Kadir Sağdıç da o askerlerden biriydi. Balyoz davasında 3 yıl 4 ay tutuklu kaldı. Tutukluluğuyla ilgili de 177 bin TL tazminat aldı.

Yeni Şafak ve Taraf gazetelerinde 2009 yılındaki haberlerde “Kafes darbe planının” sorumlularından olarak gösterilen Sağdıç, iki gazeteye dava açmıştı. Beklendiği üzere, o dönem bu şikâyetleri reddedildi. Anayasa Mahkemesi de 2015 yılında konuyu “basın özgürlüğü” çerçevesinde değerlendirince, dosya AİHM’ne taşındı.

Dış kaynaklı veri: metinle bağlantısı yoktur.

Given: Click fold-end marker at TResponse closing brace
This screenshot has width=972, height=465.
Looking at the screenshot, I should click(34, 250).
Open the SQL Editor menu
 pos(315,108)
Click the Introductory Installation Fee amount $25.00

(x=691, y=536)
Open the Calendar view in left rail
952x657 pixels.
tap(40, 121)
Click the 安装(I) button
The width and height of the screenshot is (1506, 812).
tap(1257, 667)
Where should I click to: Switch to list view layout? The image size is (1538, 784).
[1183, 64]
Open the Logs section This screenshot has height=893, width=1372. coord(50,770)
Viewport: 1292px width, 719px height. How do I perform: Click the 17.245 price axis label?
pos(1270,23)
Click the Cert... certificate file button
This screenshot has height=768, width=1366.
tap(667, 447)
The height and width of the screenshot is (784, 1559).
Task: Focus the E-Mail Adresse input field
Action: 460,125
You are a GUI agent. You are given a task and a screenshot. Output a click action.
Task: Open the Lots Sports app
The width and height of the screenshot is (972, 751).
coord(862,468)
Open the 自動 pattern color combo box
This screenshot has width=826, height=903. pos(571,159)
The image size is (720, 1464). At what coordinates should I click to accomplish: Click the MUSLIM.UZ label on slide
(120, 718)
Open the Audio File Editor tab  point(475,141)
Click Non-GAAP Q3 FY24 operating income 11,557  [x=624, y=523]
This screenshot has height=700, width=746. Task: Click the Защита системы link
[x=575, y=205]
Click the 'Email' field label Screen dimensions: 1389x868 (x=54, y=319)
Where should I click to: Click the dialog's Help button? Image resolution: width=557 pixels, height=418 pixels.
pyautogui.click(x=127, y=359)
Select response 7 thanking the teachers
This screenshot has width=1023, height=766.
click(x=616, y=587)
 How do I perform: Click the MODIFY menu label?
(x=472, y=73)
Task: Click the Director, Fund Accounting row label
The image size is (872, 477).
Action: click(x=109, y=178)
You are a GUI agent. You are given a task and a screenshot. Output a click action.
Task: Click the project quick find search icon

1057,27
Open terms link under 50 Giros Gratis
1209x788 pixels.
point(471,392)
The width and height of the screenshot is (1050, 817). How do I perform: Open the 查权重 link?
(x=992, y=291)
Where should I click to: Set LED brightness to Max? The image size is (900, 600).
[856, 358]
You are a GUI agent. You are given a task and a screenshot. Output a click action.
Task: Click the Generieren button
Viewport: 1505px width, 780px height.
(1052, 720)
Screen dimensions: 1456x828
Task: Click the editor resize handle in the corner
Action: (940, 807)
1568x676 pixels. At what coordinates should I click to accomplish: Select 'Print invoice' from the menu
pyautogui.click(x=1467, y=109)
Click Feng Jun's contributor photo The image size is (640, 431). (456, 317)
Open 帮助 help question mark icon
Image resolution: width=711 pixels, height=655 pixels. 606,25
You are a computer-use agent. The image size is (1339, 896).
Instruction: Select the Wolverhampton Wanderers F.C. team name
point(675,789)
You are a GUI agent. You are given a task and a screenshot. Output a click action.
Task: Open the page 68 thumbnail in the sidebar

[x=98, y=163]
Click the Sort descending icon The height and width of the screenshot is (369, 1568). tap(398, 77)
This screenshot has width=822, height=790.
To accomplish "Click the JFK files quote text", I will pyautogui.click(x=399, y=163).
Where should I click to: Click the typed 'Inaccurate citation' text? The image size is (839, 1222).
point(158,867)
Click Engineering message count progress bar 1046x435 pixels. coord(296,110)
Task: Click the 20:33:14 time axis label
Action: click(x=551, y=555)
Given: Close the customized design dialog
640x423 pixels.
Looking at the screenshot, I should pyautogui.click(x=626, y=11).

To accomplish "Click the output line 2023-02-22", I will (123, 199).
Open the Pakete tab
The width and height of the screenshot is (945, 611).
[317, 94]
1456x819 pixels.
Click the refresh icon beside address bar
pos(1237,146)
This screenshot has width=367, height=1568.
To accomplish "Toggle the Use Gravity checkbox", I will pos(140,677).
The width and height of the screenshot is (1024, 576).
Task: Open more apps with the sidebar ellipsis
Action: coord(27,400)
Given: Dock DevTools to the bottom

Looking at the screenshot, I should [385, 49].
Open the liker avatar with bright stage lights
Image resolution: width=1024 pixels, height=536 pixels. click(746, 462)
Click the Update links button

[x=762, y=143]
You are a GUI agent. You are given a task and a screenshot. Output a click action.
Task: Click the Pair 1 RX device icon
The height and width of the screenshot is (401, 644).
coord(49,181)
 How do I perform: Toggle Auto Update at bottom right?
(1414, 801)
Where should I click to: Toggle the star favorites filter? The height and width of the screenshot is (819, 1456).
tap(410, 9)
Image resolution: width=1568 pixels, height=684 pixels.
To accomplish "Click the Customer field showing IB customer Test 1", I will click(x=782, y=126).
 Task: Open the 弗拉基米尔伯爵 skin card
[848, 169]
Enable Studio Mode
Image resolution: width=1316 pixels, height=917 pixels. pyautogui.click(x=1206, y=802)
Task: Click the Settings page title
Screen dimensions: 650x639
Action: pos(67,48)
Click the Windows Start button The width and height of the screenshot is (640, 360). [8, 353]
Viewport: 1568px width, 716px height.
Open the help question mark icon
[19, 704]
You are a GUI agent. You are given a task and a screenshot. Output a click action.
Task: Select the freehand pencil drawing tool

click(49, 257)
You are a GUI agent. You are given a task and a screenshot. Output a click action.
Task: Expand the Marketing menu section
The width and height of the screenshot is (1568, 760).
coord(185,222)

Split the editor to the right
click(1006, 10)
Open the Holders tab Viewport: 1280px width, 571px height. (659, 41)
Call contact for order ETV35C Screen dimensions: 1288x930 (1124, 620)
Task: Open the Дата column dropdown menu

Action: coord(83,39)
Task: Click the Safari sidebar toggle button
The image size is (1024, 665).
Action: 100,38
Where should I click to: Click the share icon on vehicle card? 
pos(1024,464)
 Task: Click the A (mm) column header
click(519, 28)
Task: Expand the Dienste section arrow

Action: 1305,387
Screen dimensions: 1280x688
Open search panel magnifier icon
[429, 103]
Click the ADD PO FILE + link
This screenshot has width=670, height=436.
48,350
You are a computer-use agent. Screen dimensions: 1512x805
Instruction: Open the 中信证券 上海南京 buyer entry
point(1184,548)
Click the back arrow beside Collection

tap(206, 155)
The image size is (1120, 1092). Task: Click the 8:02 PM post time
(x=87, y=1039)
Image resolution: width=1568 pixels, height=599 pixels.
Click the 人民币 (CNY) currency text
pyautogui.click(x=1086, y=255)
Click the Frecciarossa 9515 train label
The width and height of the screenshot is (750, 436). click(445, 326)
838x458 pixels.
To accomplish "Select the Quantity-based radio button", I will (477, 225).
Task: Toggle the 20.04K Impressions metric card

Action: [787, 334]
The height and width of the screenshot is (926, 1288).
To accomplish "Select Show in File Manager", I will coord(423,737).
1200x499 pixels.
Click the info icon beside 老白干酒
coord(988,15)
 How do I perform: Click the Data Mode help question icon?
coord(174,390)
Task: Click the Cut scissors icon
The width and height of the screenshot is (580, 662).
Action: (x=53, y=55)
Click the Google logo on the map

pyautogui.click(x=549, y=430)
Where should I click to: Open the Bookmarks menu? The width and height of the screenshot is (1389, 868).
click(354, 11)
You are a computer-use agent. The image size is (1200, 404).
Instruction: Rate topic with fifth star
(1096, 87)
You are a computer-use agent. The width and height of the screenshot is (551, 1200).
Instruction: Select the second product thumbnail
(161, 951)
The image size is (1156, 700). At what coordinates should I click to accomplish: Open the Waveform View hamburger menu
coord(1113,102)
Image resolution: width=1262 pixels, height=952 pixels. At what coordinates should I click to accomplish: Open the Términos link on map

AİHM kararını geçen hafta açıkladı, Kadir Sağdıç’ın özel yaşamının ihlal edildiğine ve kendisine toplam 4 bin Euro tazminat ödenmesine hükmetti.

Kararda, gazetecilikle ilgili de şu yorumlar yapıldı:

“Haberlerin içeriği, sorumlu gazeteciliğin standartlarıyla uyuşmuyor. Yerel mahkemeler de Sağdıç’ın saygınlığını koruma hakkına yapılan müdahalenin ciddiyetini önemsemedi. Gazetelerin haberlerindeki Sağdıç’a yönelik ithamlar, fotoğrafının ve açık adının manşetten yayımlanması, onu toplumsal kınanmaya açık hale getirmişti.”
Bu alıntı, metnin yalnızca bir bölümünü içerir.